Silicon Valley Wasteland

The billboard on 101 near Redwood City says it all: a performance by comedian Paula Poundstone, whose bright, yellow name greets drivers for what seems like a mile away. But there's a gray to the sign that seems more foreboding than inviting. And then you see why: February 2001. Yes, going on two years ago.

It's like a fossil, an artifact of a time when money flowed freely and relatively small communities in the valley could score relatively big acts with ease. Then, suddenly, the plug was pulled. Small companies stopped securing venture capital. Large companies stopped paying their bills. And the lights went out - just like that - leaving dot-commers (and all those lumped into this sometimes-inaccurate but regularly despised category) to make rent, cover mortgages, move out of town, find another niche, seek another way of life.

"So what?" you say.

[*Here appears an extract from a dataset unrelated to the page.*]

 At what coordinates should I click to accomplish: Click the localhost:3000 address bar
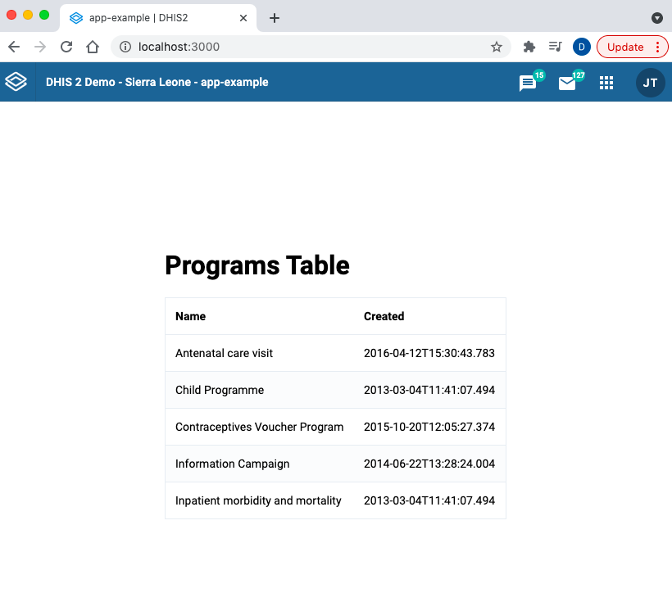point(311,47)
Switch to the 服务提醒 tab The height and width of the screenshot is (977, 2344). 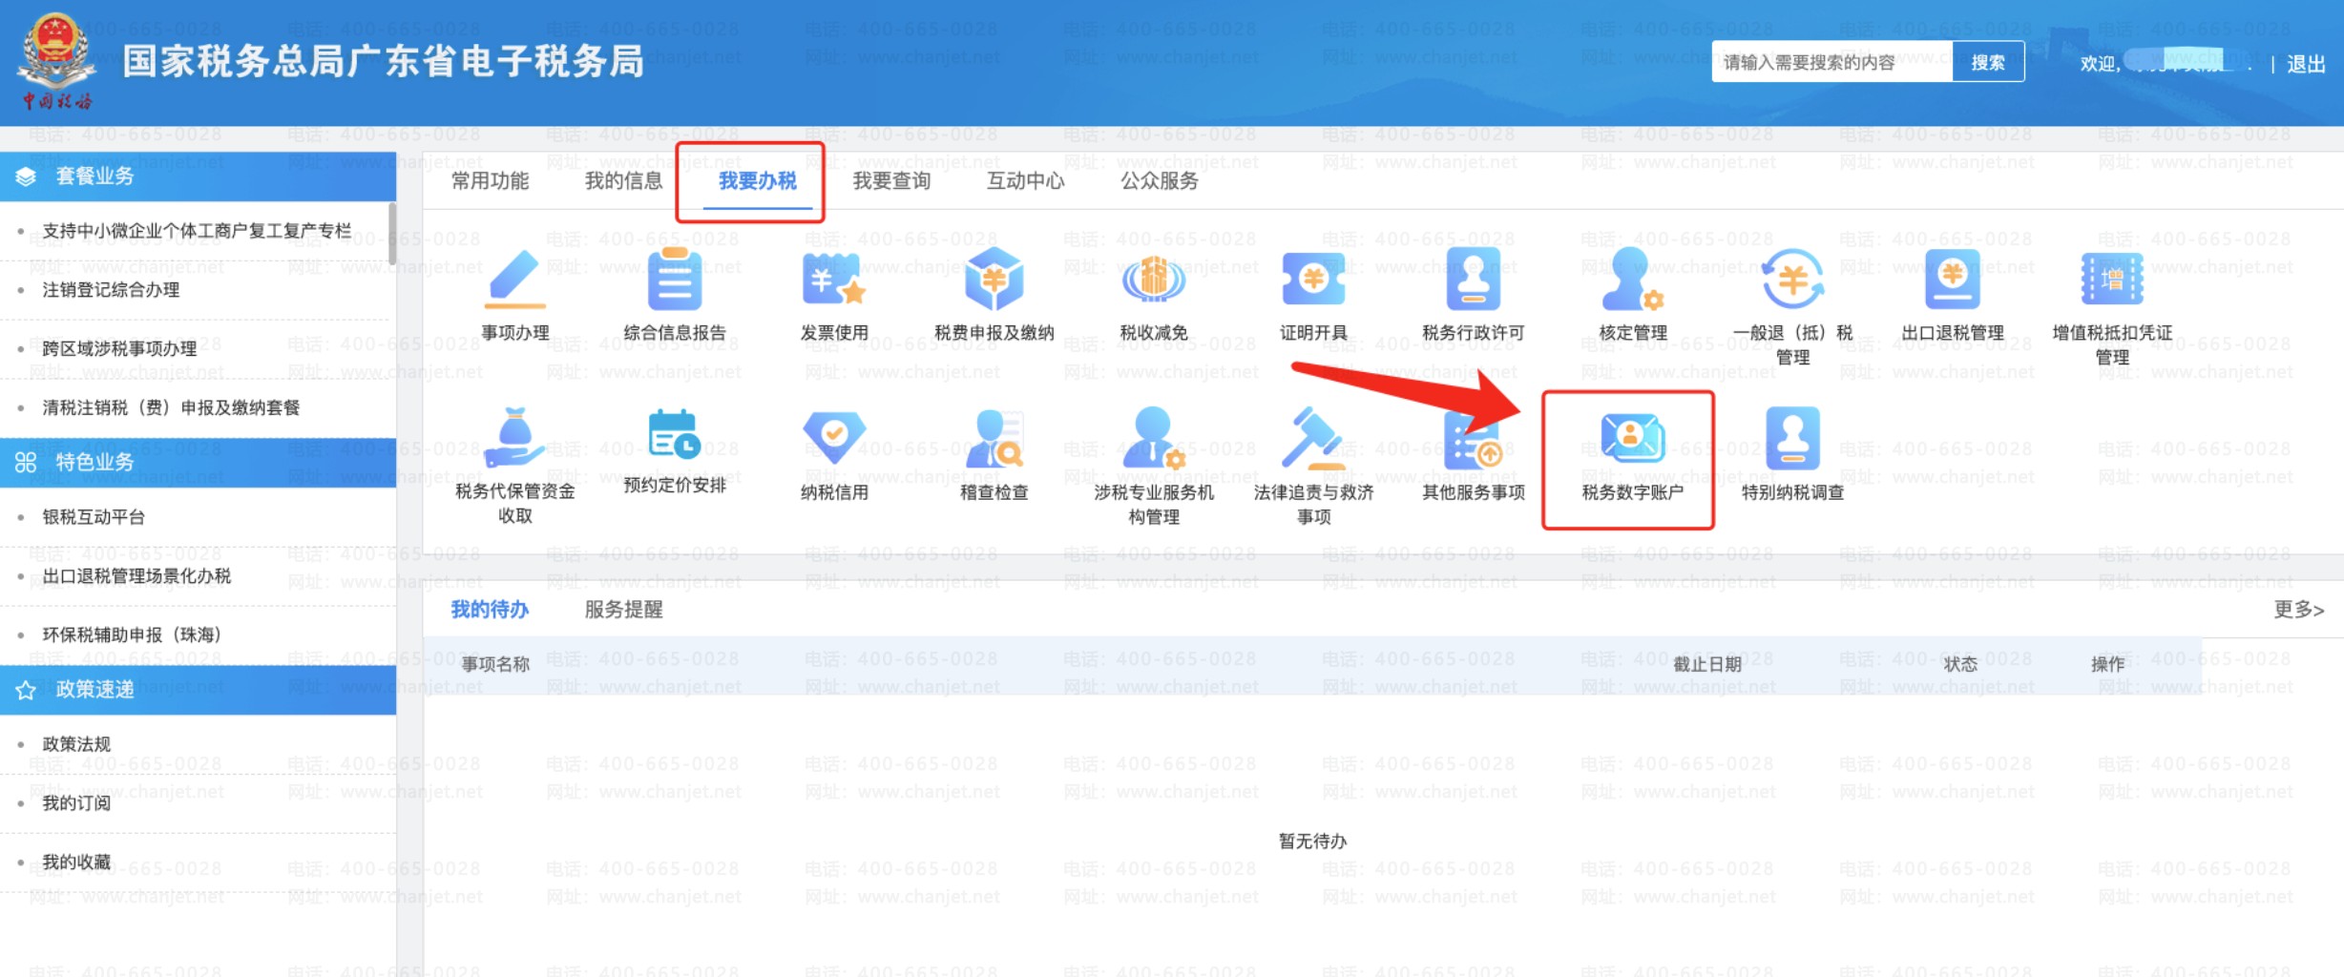pos(623,609)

They were spoiled anyway. In a word, yes. They were pampered like few other tradespeople have been, with glorified electricians being granted celebrity status. Catered lunches, gourmet coffee, and free soda pop all day long, not to mention the salaries of doctors, or at least fine dentists.

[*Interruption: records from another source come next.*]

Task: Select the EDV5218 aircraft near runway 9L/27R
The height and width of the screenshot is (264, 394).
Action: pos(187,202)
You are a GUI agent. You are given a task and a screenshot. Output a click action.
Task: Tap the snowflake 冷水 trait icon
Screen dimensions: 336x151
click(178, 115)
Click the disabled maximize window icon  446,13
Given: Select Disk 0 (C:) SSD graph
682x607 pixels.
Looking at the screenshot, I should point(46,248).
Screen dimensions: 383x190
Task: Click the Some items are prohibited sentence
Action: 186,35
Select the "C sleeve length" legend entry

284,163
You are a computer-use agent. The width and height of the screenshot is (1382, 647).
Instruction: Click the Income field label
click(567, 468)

But is the wrong in that these folks ever received this treatment? Although "irrationally exuberant" and luxurious, the techies I came up with were generous and good-natured, with many taking up causes and giving back to the community.

Or is the wrong in that the rest of society never even gets a taste of such pampering? It seemed for a little while like the Information Age was truly going to benefit us all in concrete and immediate ways. As I pass the empty green-glass buildings - whose signs have been removed as if out of shame - I wonder what might have been.